Yesterday I attended and participated in a subsection of the CTIA show organized by Jai from Open Mobile Solutions called developer pitch sessions. There were some interesting presentations in there, and some great conversations. Here are a few of the bits I thought were worth mention:
- Paul Nerger shared some info about monetization and promotion efforts for the Hollywood Walk of Fame set of content they’ve been experimenting with. He said the desktop web version is generating a $1.83 ecpm, but they’ve gotten the mobile version only to $0.17. He also said they had tried out QR Codes to see if that would drive some traffic and help on the distribution side, but they haven’t seen good results at all so far.
- The folks from xAD pointed out that while 4 of the top 10 advertisers in the US are carriers, none of them are spending significantly on mobile advertising currently. Mobile ads is perhaps an industry that could use with a little more dogfood eating.

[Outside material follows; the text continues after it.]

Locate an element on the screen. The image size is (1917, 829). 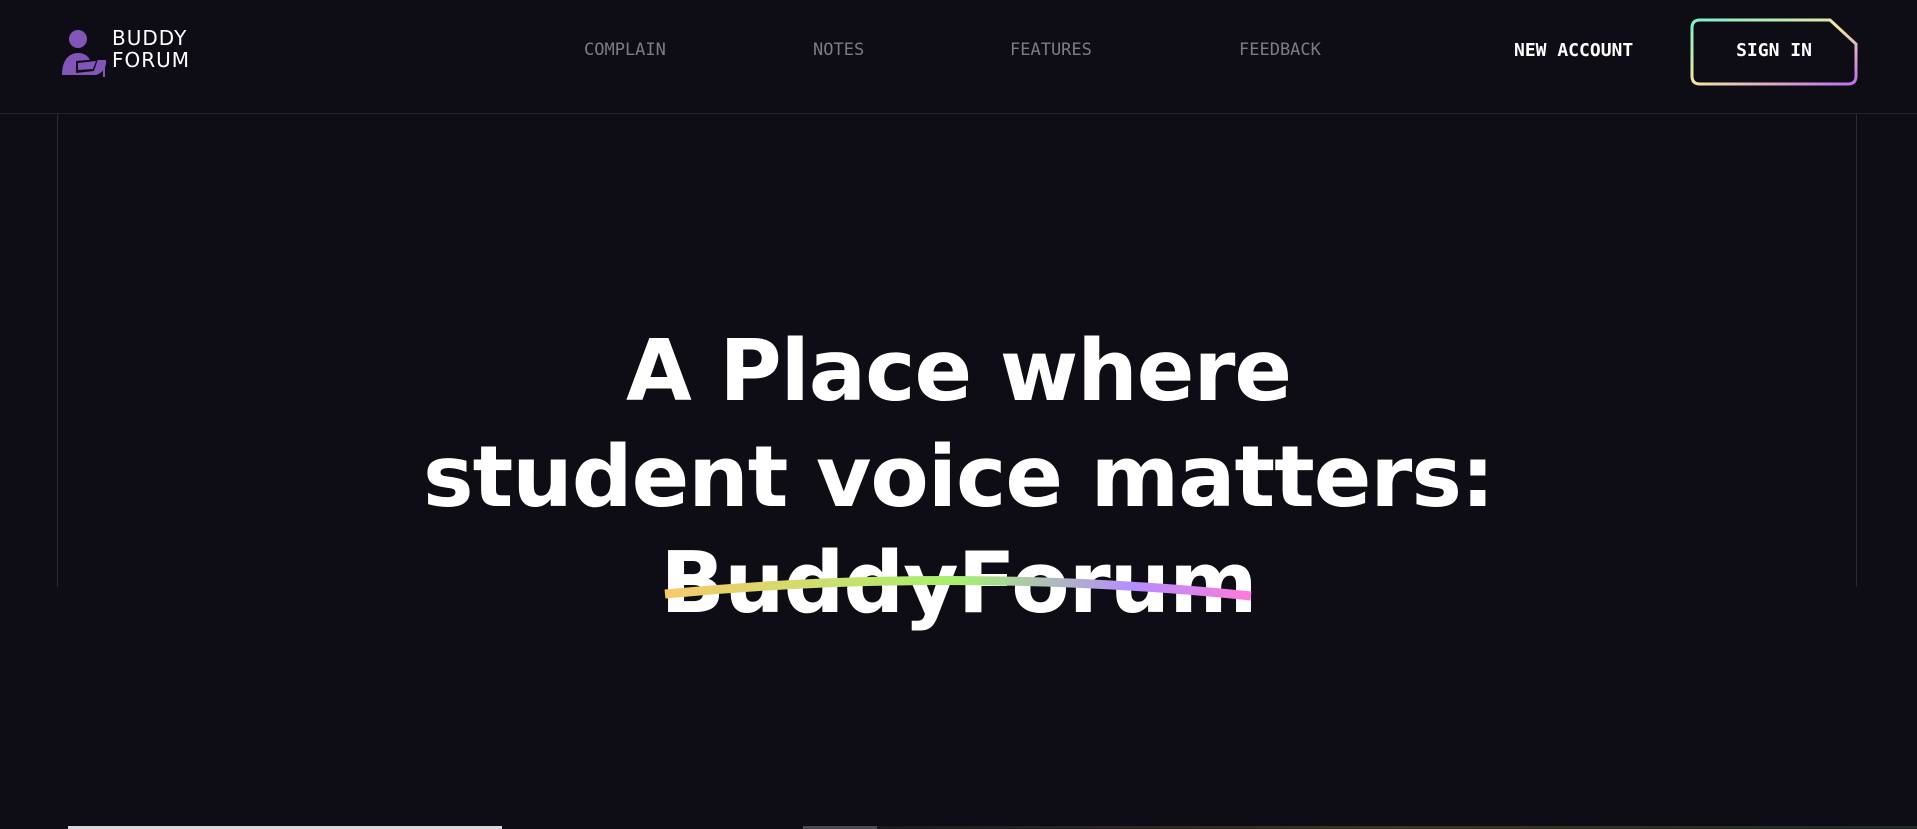
student-reading-icon is located at coordinates (84, 54).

- There was some commentary, positioned as pure speculation so I won’t attribute it to anyone, that the uptake of iPads in the financial services industry is actually helping out Blackberry. Lots of financial services folks were replacing their BB devices wit iPhones to get access to the realtime finance apps. However now folks seem to be picking up iPads and keeping their Blackberry devices. Carlo said he heard from a panelist at another event that enterprises are buying up iPads by the thousands. There’s a lot of argument on both sides of the tablet debate, but justified or not it seems to be shifting dollars for at least some people.

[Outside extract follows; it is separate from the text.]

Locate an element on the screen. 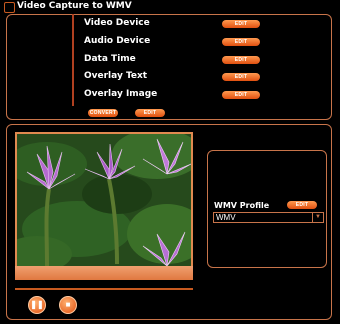 The image size is (340, 324). app-icon is located at coordinates (10, 8).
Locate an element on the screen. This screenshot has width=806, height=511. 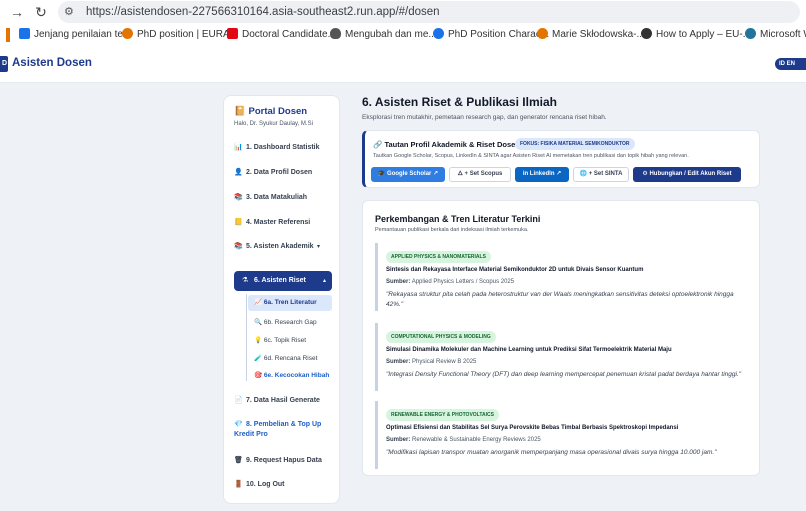
chart-icon: 📊 is located at coordinates (238, 148).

- Discussions around distribution tended to say supporting multiple platforms is necessary. “Why would you bet on only one horse?” I think was the way the question was phrased. I called into question the value of that advice. There are some business models where it makes sense, there are others where statistically speaking the expected payout is far below the cost of porting. I think this remains one of the most fundamentally misrepresented set of discussions in our industry, cause everyone wants to shift attention away from Apple and try to frame their attempt to attack the iTunes platform as some kind of generic good business advice. It’s normally pretty transparent however.

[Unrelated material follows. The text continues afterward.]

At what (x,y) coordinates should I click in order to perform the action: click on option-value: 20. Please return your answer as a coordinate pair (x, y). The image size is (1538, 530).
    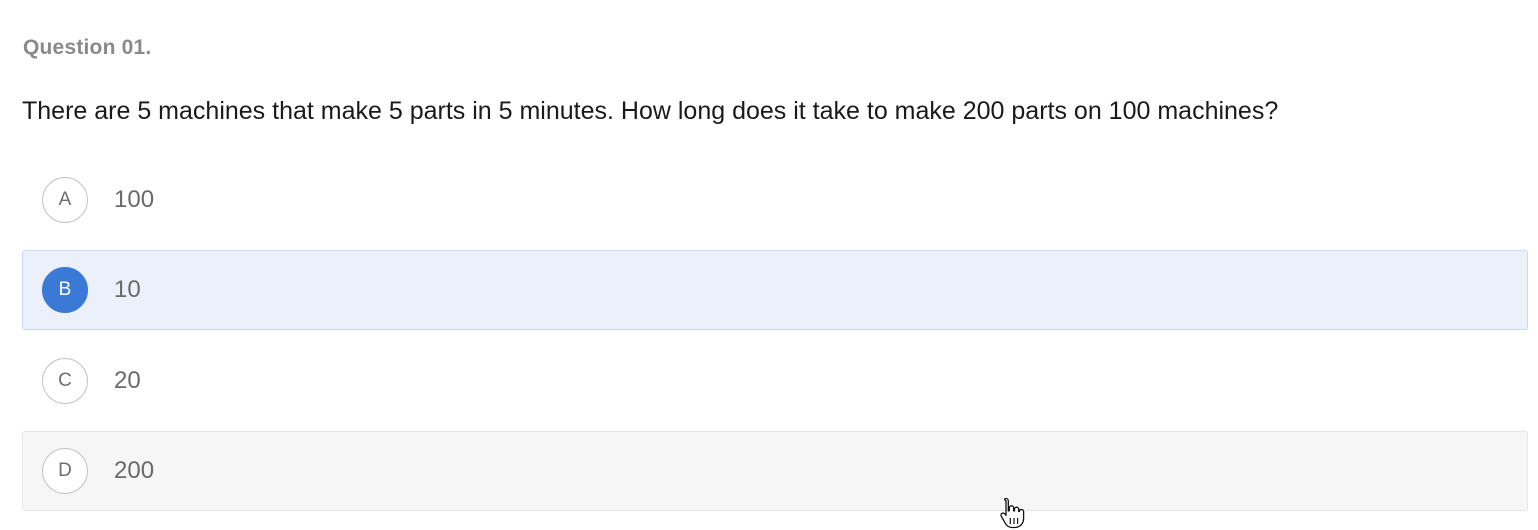
    Looking at the image, I should click on (128, 380).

From the set of presentations that I sat on the panel for, my favorite was Phone Halo. They have an application and service up and running where you can attach a small bluetooth dongle to something you don’t want to lose (your keys for example) and your phone will watch and alert you if the phone gets to far away from the dongle. They also have an online component where you can track a GPS snapshot of the instant where the two devices went out of range so that you can go back and check online if you miss the instant where the devices disconnect. I liked the idea not so much for just the set of things they’ve put together so far, but because the concepts lie very much inline with the service avatar principles that Mike Kuniavsky laid down at Mobilize. A simple single purpose device that fronts for a larger service up in the cloud. It’s the kind of idea that I suspect will have broadening instead of narrowing applications if technology keeps progressing in the direction it has been.